Dr. Jacobsen is correct when he states that I am an attorney. I have also completed residencies in anesthesiology (MS) and oral and maxillofacial surgery, but, first and foremost, I am a dentist. Interestingly, a colleague and I completed the exploration and repair of a lingual nerve recently. The patients history included the statement that she felt lightning shoot through her tongue during the administration of the local anesthesia, and she has had a numb tongue since.
As was mentioned in March JADA letters,1 the standard of care ultimately is developed by lay juries, after they have heard contrasting opinions during the battle of experts in trial. Right or wrong, what we as health professionals say about the standard of care is only preliminary, relative to subsequent legal analysis.
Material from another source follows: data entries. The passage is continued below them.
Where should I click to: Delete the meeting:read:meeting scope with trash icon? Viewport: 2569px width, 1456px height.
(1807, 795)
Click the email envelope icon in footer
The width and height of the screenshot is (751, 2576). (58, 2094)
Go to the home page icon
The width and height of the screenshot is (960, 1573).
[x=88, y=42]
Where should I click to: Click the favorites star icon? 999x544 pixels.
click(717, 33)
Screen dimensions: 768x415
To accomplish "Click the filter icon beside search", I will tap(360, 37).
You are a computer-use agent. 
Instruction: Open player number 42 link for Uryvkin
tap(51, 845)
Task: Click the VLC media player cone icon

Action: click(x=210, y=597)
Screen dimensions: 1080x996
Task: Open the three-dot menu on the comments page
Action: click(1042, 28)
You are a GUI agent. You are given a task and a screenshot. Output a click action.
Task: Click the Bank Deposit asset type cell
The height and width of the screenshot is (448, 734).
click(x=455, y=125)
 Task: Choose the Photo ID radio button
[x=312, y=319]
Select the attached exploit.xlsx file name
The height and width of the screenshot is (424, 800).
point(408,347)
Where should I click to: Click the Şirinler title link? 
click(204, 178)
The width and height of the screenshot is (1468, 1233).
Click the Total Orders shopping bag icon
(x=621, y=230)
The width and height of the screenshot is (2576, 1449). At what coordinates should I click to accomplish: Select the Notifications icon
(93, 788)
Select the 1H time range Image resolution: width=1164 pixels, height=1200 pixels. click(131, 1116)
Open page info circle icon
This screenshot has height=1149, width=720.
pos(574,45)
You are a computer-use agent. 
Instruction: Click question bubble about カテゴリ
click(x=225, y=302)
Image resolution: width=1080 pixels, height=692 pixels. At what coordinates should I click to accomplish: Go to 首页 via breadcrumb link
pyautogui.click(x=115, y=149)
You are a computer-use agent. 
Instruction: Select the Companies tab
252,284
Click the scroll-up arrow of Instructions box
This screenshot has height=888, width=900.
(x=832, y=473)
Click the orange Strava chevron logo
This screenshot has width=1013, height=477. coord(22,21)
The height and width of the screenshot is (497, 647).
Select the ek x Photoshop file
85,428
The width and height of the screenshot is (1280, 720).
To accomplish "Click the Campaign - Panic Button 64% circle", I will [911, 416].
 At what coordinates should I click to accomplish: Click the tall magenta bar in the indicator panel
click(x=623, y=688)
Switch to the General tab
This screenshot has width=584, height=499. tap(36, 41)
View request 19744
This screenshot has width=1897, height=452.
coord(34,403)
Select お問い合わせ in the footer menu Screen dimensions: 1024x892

As our informal study showed, it appears that a significant number of dentists already provide consent for anesthesia. The addition of "anesthesia" to ones current written list of etiologies for potential complications, ranging from bruising to death, would not appear to be overly burdensome or time-consuming.
Drs. Dower, Indresano and Peltier iterate important points regarding 4 percent solutions. These men are not isolated academics speaking in theoretical terms about new matters, as evidenced by more and more clinical publications reiterating these historically well-documented concerns.2,3
The comments from our University of the Pacific colleagues are very much appreciated.